Reinforcement Learning Alone Can Drive Reasoning

DeepSeek proved that RL alone can develop strong reasoning capabilities, challenging the reliance on supervised fine-tuning.
Cold Start Data Makes a Big Difference

Introducing a small, high-quality dataset as a cold start greatly improved training stability and output clarity, solving major RL-only issues.
Distillation Expands Access

By distilling reasoning capabilities into smaller models, DeepSeek made high-performance AI accessible without massive computational requirements.
Emergent Behaviors Show RL’s Power

Spontaneous behaviors like reflection and iterative problem-solving highlight the potential of RL to unlock sophisticated reasoning in AI.
Open Source Accelerates Progress

DeepSeek’s open-source models invite collaboration and innovation, speeding up advancements in reasoning AI.
Competitive Results Validate the Approach

With performance rivaling OpenAI’s o1-1217 on reasoning and coding benchmarks, DeepSeek-R1 proved itself as a serious contender in the AI space.

Benchmark Analysis

General Knowledge Performance

Achieved 90.8% on MMLU (Pass@1), surpassing GPT-4 (88.5%) and Claude-3.5 (88.3%)
Exceptional performance on MMLU-Pro with 84.0%, significantly ahead of competitors
Strong showing on DROP with 92.2% F1 score, outperforming all tested models

Mathematical Reasoning

Demonstrated remarkable mathematical abilities:
- MATH-500: 97.3% (versus OpenAI o1-1217's 96.4%)
- AIME 2024: 79.8% (nearly matching o1-1217's 79.2%)
- CNMO 2024: 78.8% (significantly higher than GPT-4's 43.2%)

Coding Capabilities

Achieved elite-level performance on Codeforces:
- 2029 rating (96.3 percentile)
- Nearly matched OpenAI o1-1217's 2061 rating
Strong performance on LiveCodeBench with 65.9% Pass@1-COT
Solid results on SWE Verified tasks at 49.2% resolution rate

Multilingual Understanding

Demonstrated strong Chinese language capabilities:
- C-Eval: 91.8%
- CLUEWSC: 92.8%
- C-SimpleQA: 63.7%
Outperformed most competitors in Chinese-language tasks

DeepSeek-R1 represents a landmark achievement in AI development, demonstrating that sophisticated reasoning capabilities can be achieved through innovative RL approaches without requiring massive computational resources.
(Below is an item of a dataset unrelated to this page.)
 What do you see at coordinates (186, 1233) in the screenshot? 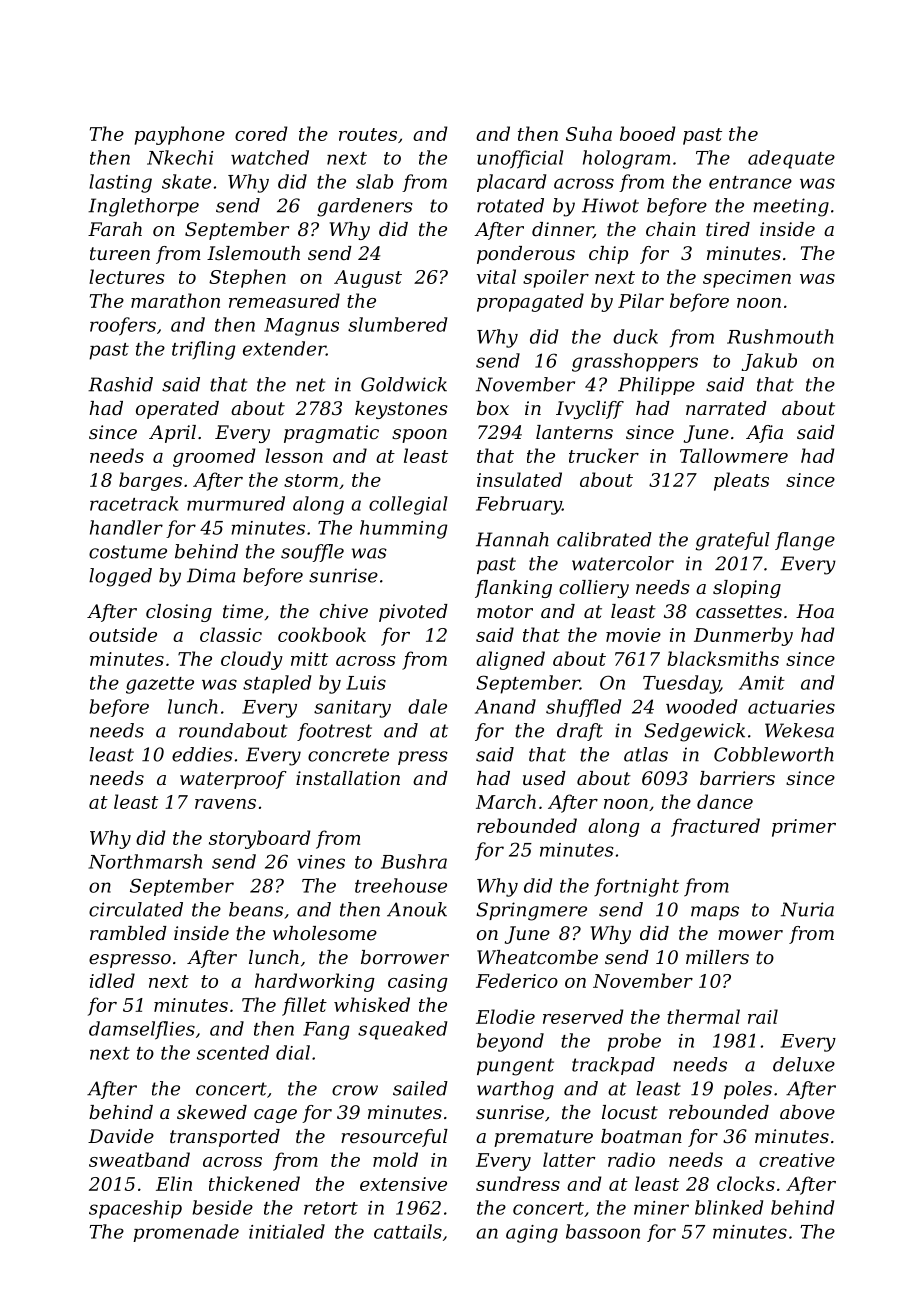
I see `promenade` at bounding box center [186, 1233].
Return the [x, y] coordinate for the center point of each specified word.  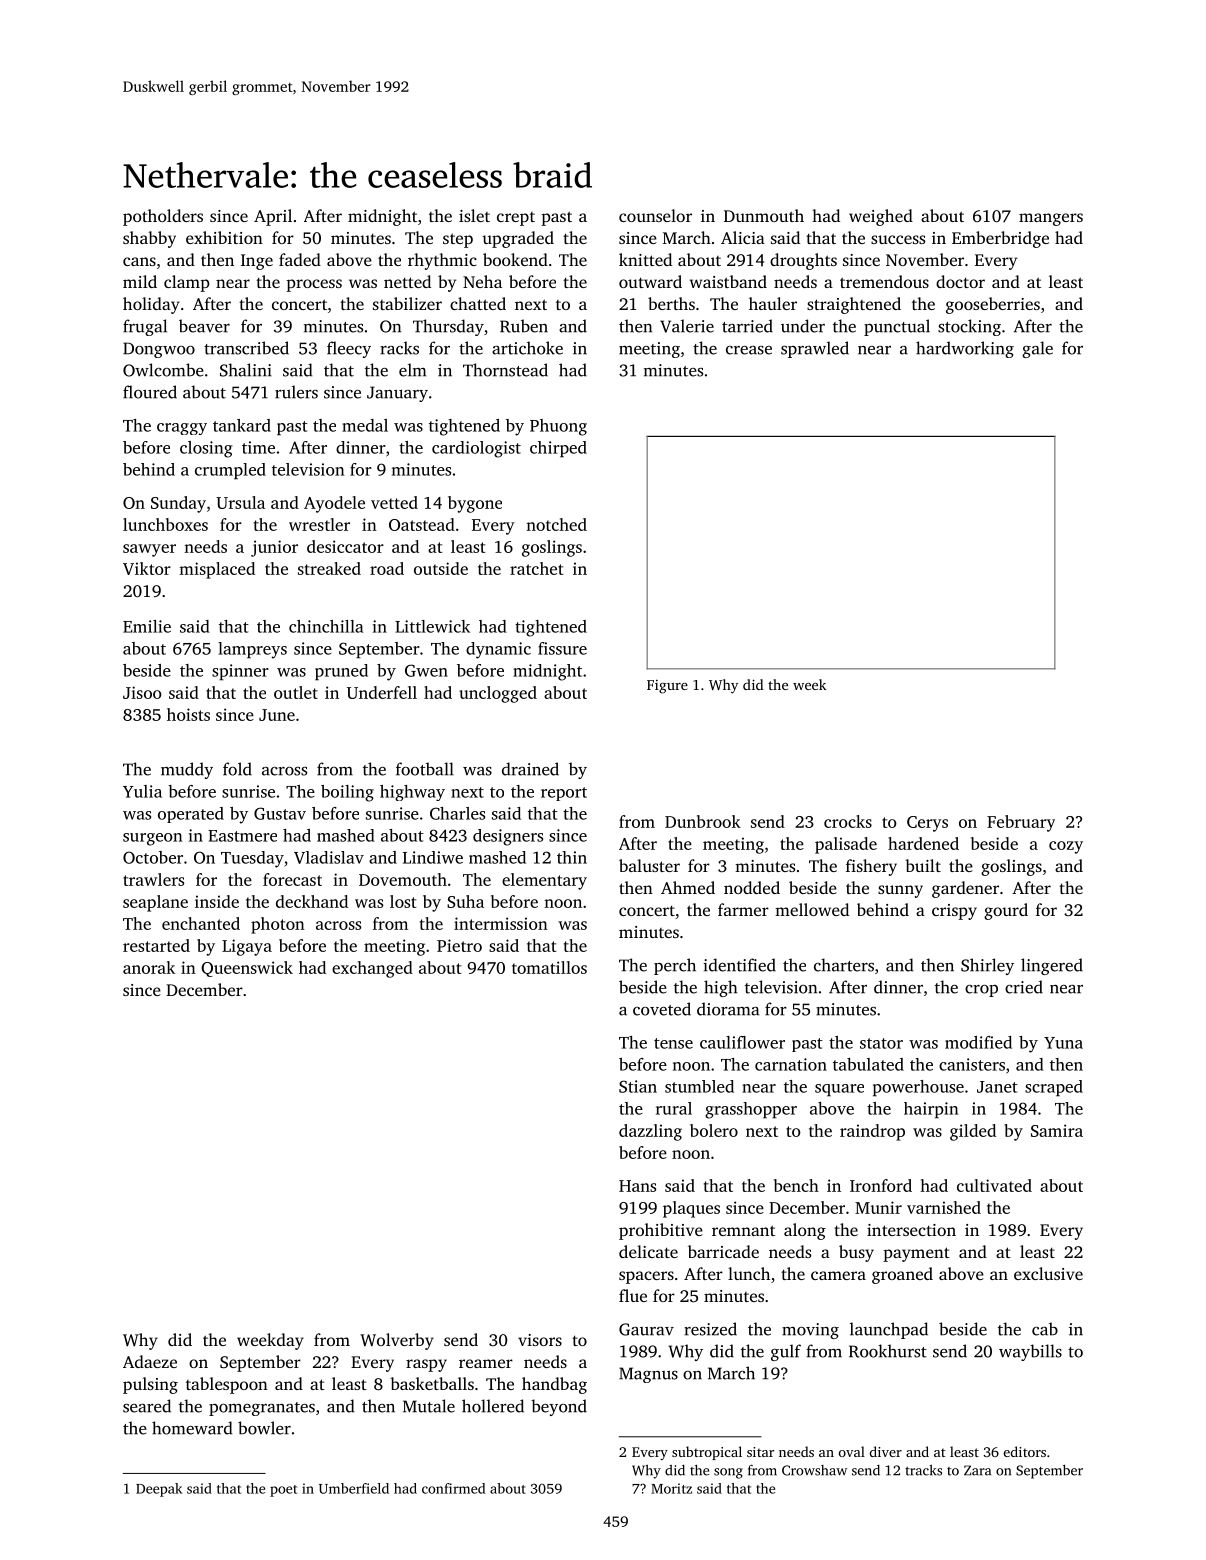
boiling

By combining GRPO with cold-start training and successful distillation strategies, DeepSeek has not only matched industry leaders but also made these capabilities more accessible to the broader AI community.

The success of DeepSeek-R1 suggests a promising future where advanced AI reasoning becomes more democratized. As the field continues to evolve, the lessons learned from DeepSeek's approach—particularly around RL training stability, model distillation, and open-source collaboration—will likely shape the next generation of AI development.